幸せそうな顔をしていることに自分の予想が裏切られたような気がして顔が歪むのがわかる。
「……アンタ……これからどうするつもりなんや。」
「そうね。まずはヒデアキの希望通りに葬式をして、その後は海に散骨するわ。
会社の株式だとかは、もう処理してあったはずだから問題ないでしょう?」
「ちゃうっ!」
検討違いの言葉に声が荒くなる。
「アンタ……あんだけ愛しとった人間が死んだのに、なんでそんな平然としとられるんや!?

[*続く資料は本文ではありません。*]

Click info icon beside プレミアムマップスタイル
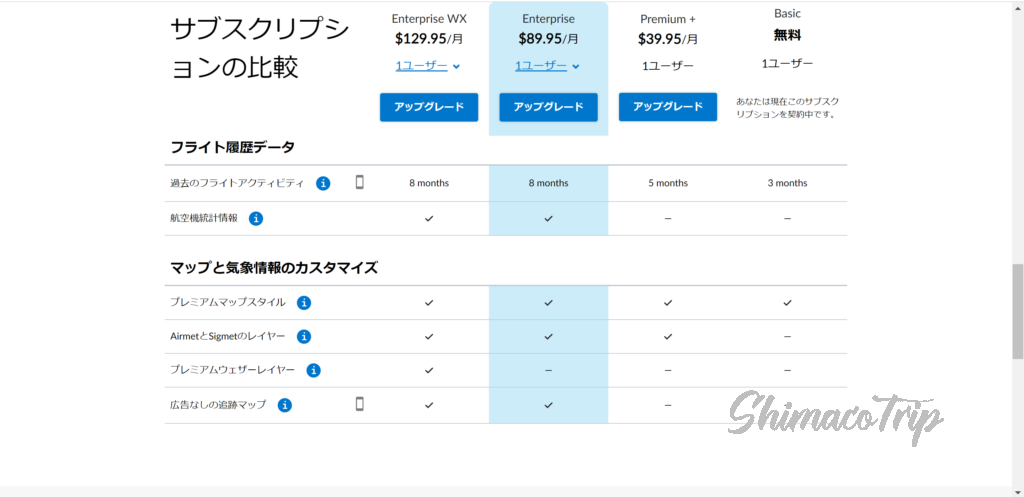 (304, 302)
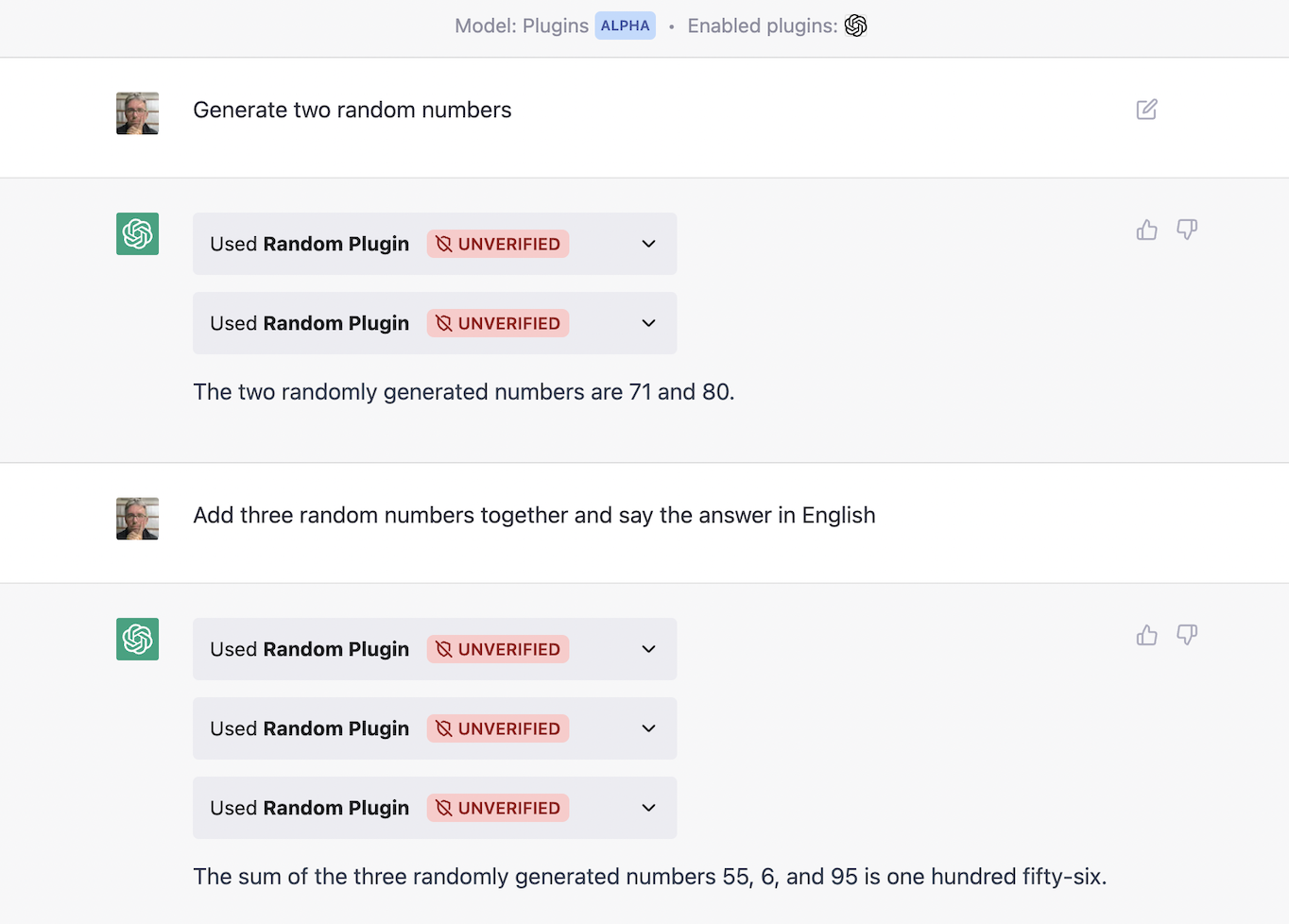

アンタあの人間以外見とらんかったやろ!? なんでそんな変わりないんや!
ウチが見たかったんはこんなんや無いっ!」
「あら? 人間が私達より早く死ぬことなんて最初からわかっていることじゃない。」
「アンタ、なんも思う事はないんか!?」
つい、悔しさから攻める。
「思うことは沢山あるわ。
でもヒデアキは最後の時も、私の幸せを願ってくれた。
ヒデアキが生きている頃はヒデアキが幸せになることが私の幸せだった。
これからは私の幸せの為に生きていいって。だから私はヒデアキの望みを叶える為に、私の幸せを掴む為に、これから忙しくなるのよ。泣いている暇はないの。」
「……アンタ……これから何をするつもりなんや?」
アントクィーンは聖母のように優しさを感じさせる微笑みを浮かべた。
これまでに見たことのない微笑み。
優しいはずなのに、肌が粟立つのを抑えられなかった。
「そういえば私の能力を言ったことは無かったわね。
私の固有能力は
『女王の胎』」
「女王の……胎?」
そっと優しくお腹を撫でるアントクィーン。
「私のお腹には、これまでずっと集めていたヒデアキの精子が貯えられているの。
だから、これからずっとヒデアキと私の子供を産み続けるの。何百年。何千年とね。
ヒデアキは死んだけれど、ヒデアキの忘れ形見はこれから沢山生まれるわ。」
また、母親のような優しい微笑みを浮かべるアントクィーン。